Malaysian daredevil backs selfie stunts
Malaysia’s most well-known daredevil insists youth should be allowed to explore
Each time Malaysian daredevil rooftopper Keow Wee Loong posts a picture of his latest stunt online, the 27-year-old is prepared for a backlash – on the ground!
The climber, who has scaled some of the tallest buildings in the world and even crossed into radioactive zones, says the negative reactions still puzzle him.
“People call me stupid for endangering my own life. First of all, it is not a crime. It’s just a calculated risk to explore.
“When Westerners do it, they will say ‘wow awesome!’,” he said.
The authorities are up in arms over two recent viral videos showing different groups of youngsters climbing and performing risky stunts in Ipoh.
One group climbed up the iconic Ipoh sign perched on a hilltop at the entrance to the town while another recorded himself on top of a crane.
Keow, who has carved a name for himself as Malaysia’s best known “daredevil”, said youths should be allowed to “explore”.
“They are just kids having a good time with their friends.
“We should not threaten them with prison and fines when they are just trying to explore, and discover themselves.
“It’s just like rock climbing, jumping off a plane or scuba diving with sharks ... life is not just about work and nothing else,” Keow said.
Meanwhile, one of the youngsters who was filmed pitching a hammock atop the Ipoh sign last week said she and her friends were cooperating with the police.
Police had taken statements from the group about the stunt, in which selfies of them went viral online.
According to a study by Carnegie Mellon University in Pittsburgh, in the United States, this new extreme form of selfies, tagged “killfies”, had been increasing in popularity since 2013 with grave effects.
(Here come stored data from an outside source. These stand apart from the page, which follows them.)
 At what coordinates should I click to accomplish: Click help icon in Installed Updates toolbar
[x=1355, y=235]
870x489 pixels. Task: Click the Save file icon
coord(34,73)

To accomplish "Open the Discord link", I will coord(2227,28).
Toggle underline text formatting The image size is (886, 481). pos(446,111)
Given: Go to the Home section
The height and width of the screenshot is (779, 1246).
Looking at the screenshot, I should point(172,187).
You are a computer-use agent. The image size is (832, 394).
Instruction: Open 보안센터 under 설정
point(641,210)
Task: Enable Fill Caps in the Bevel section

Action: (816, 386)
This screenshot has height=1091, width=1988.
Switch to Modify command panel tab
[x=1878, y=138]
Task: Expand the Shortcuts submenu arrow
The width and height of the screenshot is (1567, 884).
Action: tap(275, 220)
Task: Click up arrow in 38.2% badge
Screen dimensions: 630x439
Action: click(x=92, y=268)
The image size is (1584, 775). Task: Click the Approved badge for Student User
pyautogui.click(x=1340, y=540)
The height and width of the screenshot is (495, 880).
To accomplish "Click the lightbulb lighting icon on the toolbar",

The study revealed that 127 people had been killed around the world between 2014 and September last year while performing dangerous stunts just to get that perfect picture.
A majority of those killed while taking a selfie were millennials with 80 per cent of those killed being under the age of 25. India accounted for most of the deaths with 76.
In 2014, Malaysian police recorded six selfie-related deaths.
Psychologist Datuk Dr Andrew Mohanraj said daredevil selfies seemed to be gaining popularity as a form of self-expression.
“Ultimately, that perfect selfie is not worth risking one’s life, or that of others,” said the Malaysian Mental Health Association (MMHA) deputy president.
He said that while it was natural for youngsters to seek attention and approval from peers, he believes those who resort to “extreme selfies” may be looking to boost their self-esteem.
“In some cases of daredevil selfies, this can be a reflection of narcissistic personality traits of an individual demanding recognition through such unconventional and law-defying antics,” he said.
Malaysian Psychiatric Association committee member Dr Abdul Kadir Abu Bakar believes the wide acceptance of “killfies” could lead to a liberalisation of what youths viewed as appropriate and inappropriate behaviour.
“They think this is cool and testing the limits, but it is irresponsible and society should not condone it.
“This shouldn’t be accepted as an idea of fun. It is not funny,” he added.